• Assignment: Please repeat exactly, and only, the lines from the one containing "This screenshot has height=694, width=1038." through the end of the records below, with no pictures.

• Material shown:
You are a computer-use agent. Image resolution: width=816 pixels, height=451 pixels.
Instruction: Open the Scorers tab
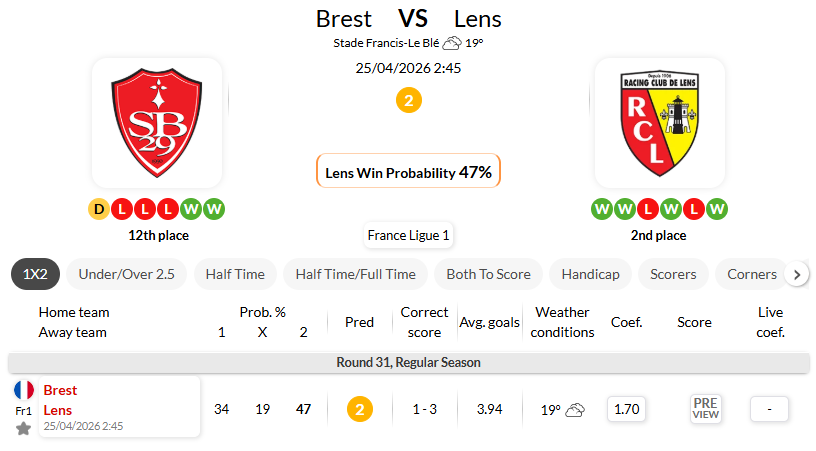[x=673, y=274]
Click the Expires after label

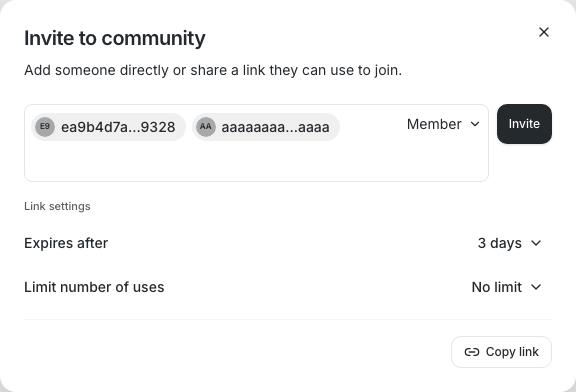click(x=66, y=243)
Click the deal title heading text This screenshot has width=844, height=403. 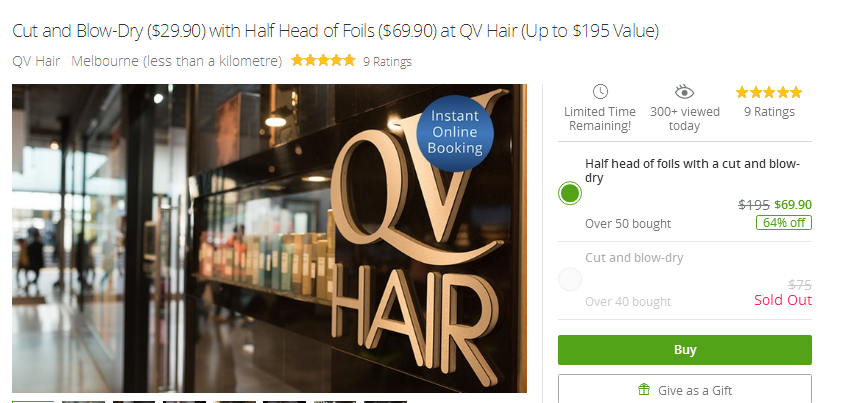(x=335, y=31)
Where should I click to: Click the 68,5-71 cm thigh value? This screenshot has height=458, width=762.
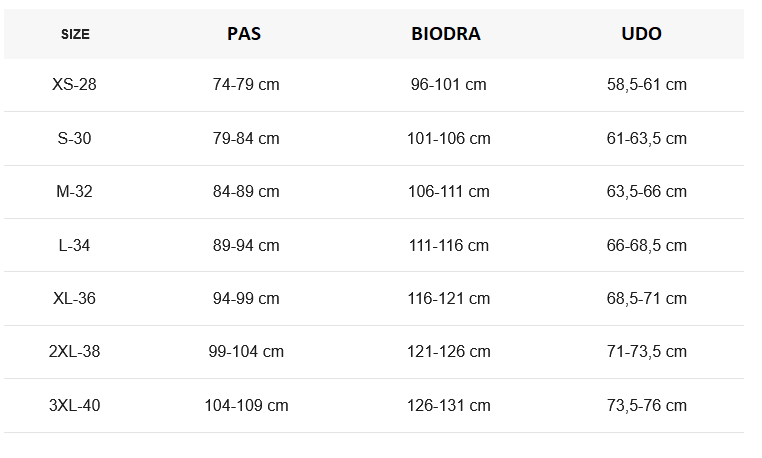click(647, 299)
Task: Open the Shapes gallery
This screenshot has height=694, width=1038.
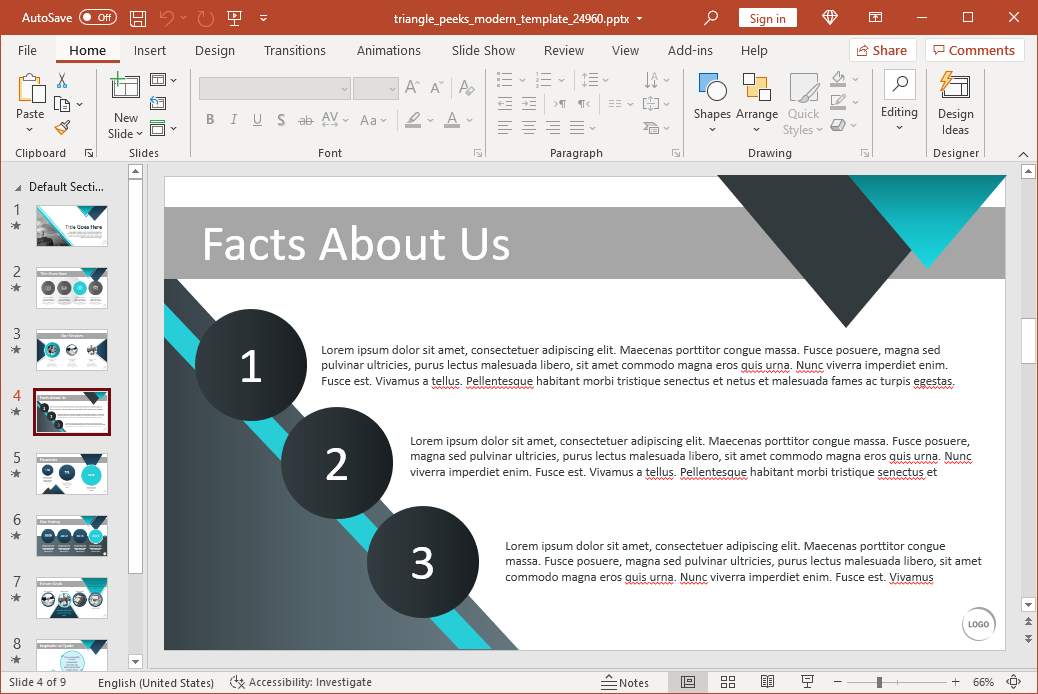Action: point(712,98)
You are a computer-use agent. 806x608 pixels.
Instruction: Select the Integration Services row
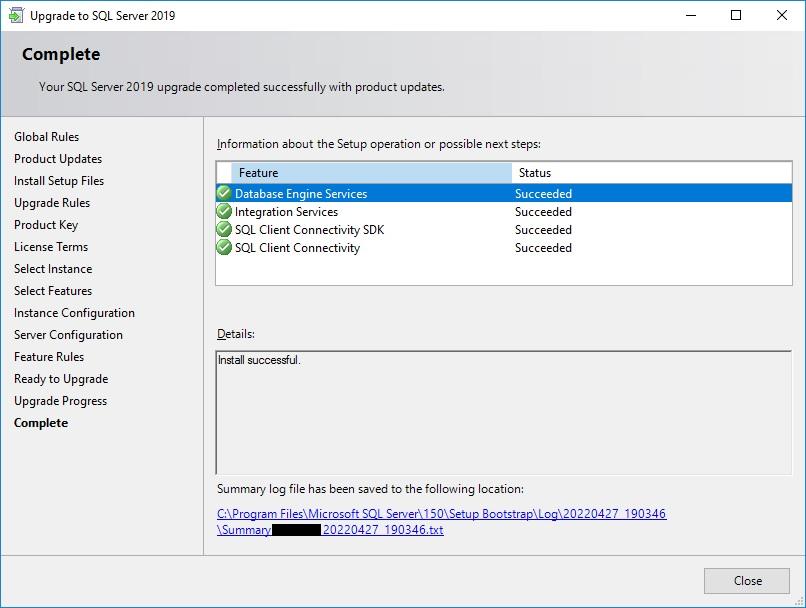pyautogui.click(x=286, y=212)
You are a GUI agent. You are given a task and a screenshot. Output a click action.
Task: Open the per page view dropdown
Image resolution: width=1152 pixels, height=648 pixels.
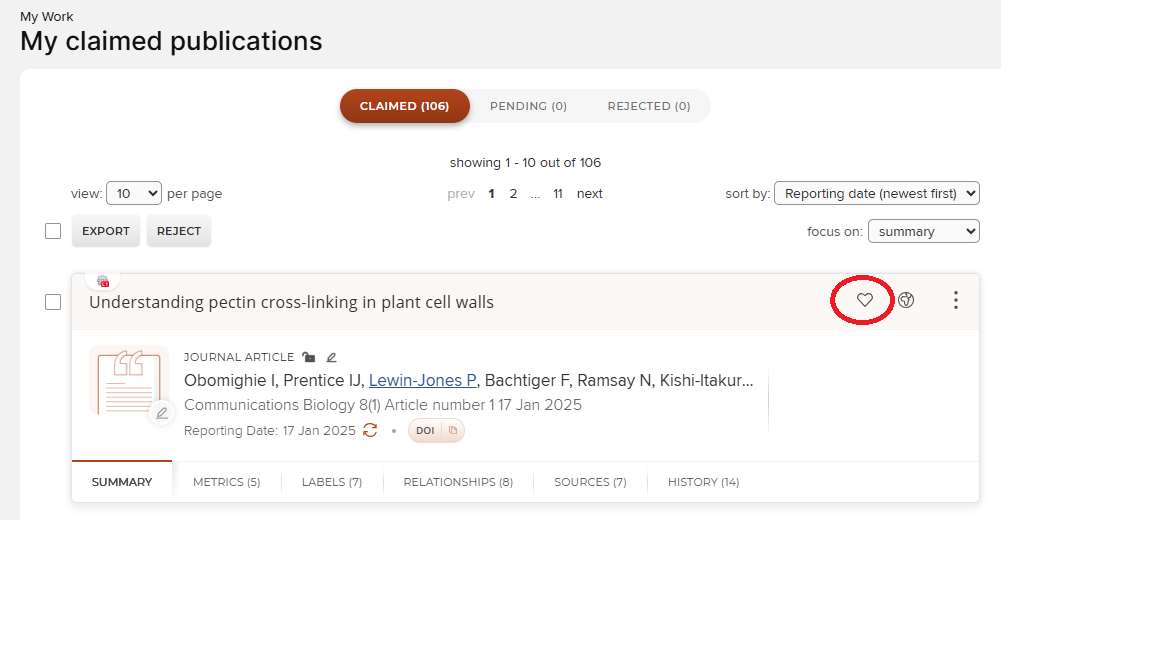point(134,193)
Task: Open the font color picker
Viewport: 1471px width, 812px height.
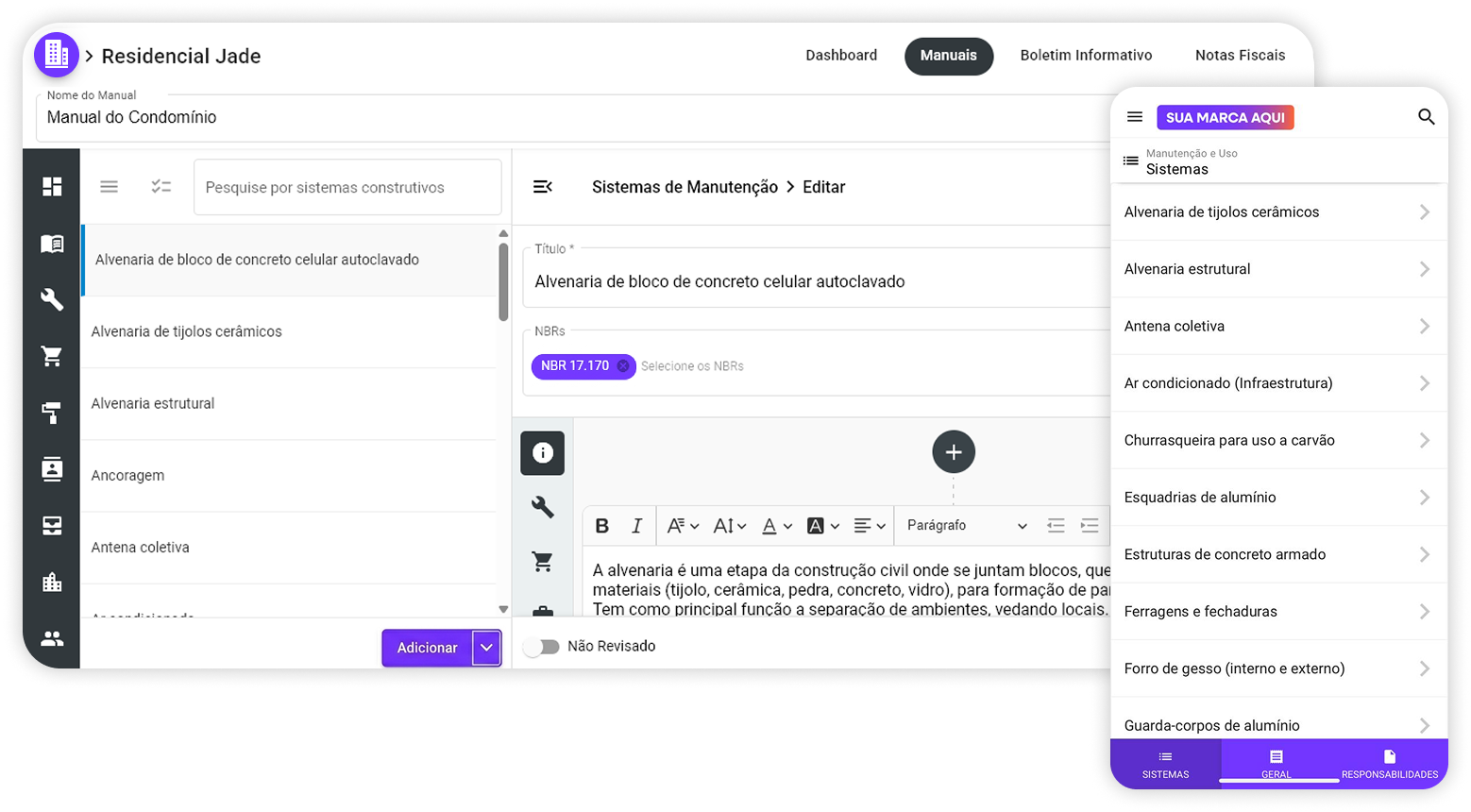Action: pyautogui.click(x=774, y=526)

• Exercise response:
This screenshot has height=694, width=1038.
Action: point(712,98)
You are a computer-use agent. 806x608 pixels.
Instruction: Select the Integration Services row
pyautogui.click(x=286, y=212)
You are a GUI agent. You are given a task and a screenshot. Output a click action.
Task: Open the per page view dropdown
Image resolution: width=1152 pixels, height=648 pixels.
point(134,193)
Task: Open the font color picker
Viewport: 1471px width, 812px height.
Action: pyautogui.click(x=774, y=526)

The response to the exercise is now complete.